Christine Hirzinger (GeoVille) arbeitet in einem KMU mit einem Anteil von 50% Frauen und starker internationaler Ausrichtung. Sie wurde von der Familie und den Lehrkräften dazu ermuntert sich für ein naturwissenschaftlich-technisches Studium zu entscheiden. Role Models haben sie motiviert in der Technik zu bleiben.

Eine Frage aus dem Publikum war nach guten Beispielen aus Unternehmen z.B. mit Fokus auf die Diversität der KundInnen. Das Podium berichtete von Projekten zur Produktentwicklung in die Frauen eingebunden werden, da man davon ausgeht, dass z.B. Frauen besser wissen was weibliche Nutzerinnen brauchen. Das daraus erhaltene Wissen fließt aber meist nicht ins Unternehmen zurück, um den Nutzen von Diversität auch innerbetrieblich aufzuzeigen und voranzubringen. Es bleibt bei Einzelbeispielen.

Einig war sich das gesamte Podium dahingehend, dass der Schlüssel zur Veränderung in den nächsten Generationen liegt und daher vor allem in Kindergärten und Schulen angesetzt werden muss.

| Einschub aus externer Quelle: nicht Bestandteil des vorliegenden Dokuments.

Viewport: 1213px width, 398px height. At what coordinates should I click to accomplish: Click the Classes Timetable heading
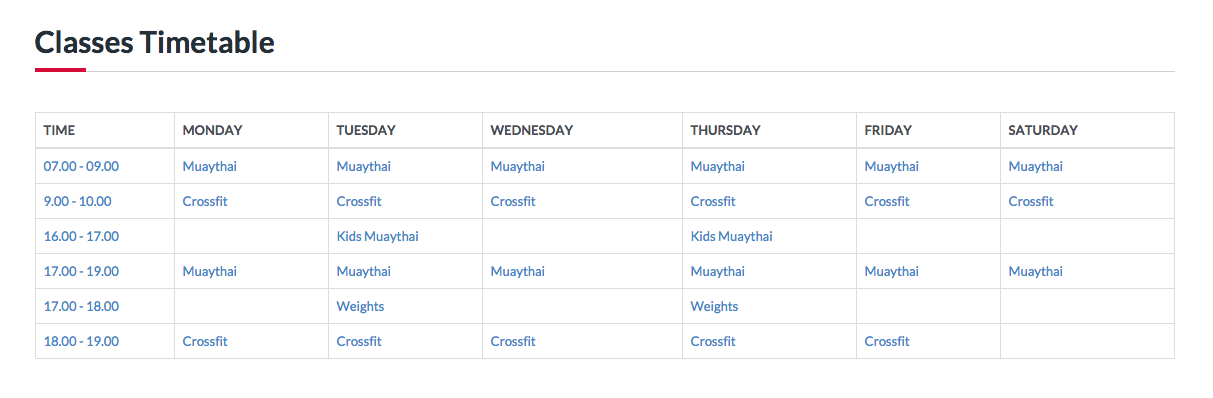click(x=155, y=42)
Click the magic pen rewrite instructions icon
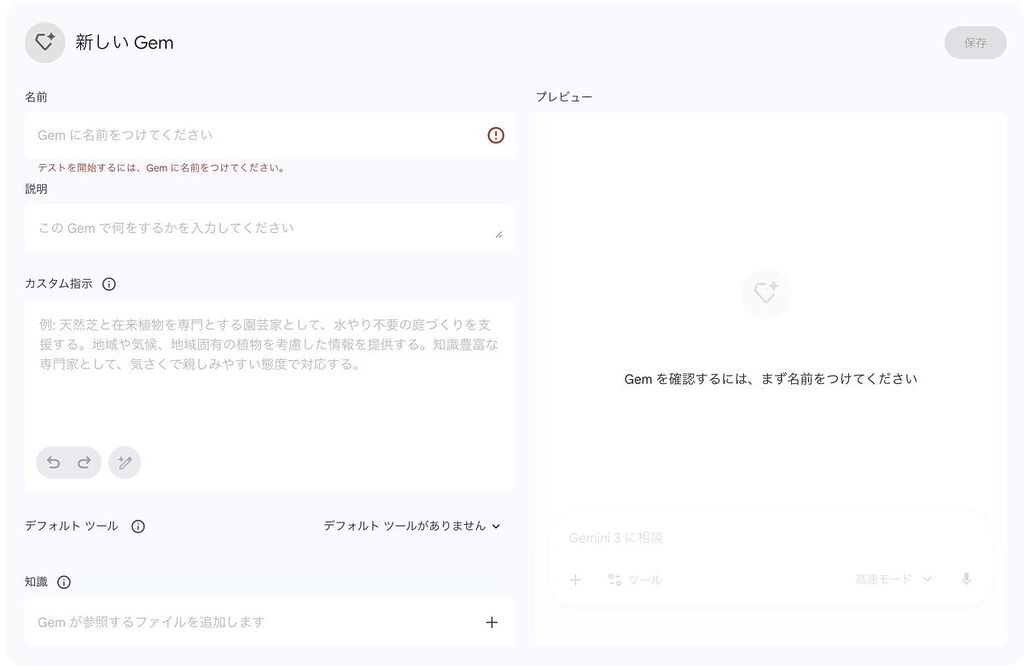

Nach der Diskussion wurde die FEMtech Expertin des Monats Mai vorgestellt. Annika Schirmer arbeitet als Leiterin des Lager- und Materialmanagements im Unternehmen GE Power. Durch ihr praktisches Talent hat sie sich nach dem Studium für eine Karriere in einem Unternehmen entschieden. Frau Schirmer führt außerdem das global verankerte Frauennetzwerk bei GE am Standort Jenbach. Sie genießt dafür volle Rückendeckung und ein offenes Ohr vom Management. Die Prämierung zur FEMtech Expertin des Monats bedeutet für sie große Wertschätzung, da im Unternehmen unter 10% Frauen beschäftigt sind. Wichtig für das Thema Diversität in Organisationen sieht sie das Zusammenspiel von Förderung, ein fruchtbarer Boden im Unternehmen und die eigene Motivation und Engagement. Um den Anteil von Frauen in der Technik und in Führungspositionen zu erhöhen, gibt es für sie zwei relevante Ansatzpunkte: Frauen sollten Vollzeitbeschäftigung nicht scheuen und Unternehmen mehr Flexibilität ermöglichen.  

Im Anschluss wurde auf Einladung des bmvit am Buffet weiter diskutiert und genetzwerkt.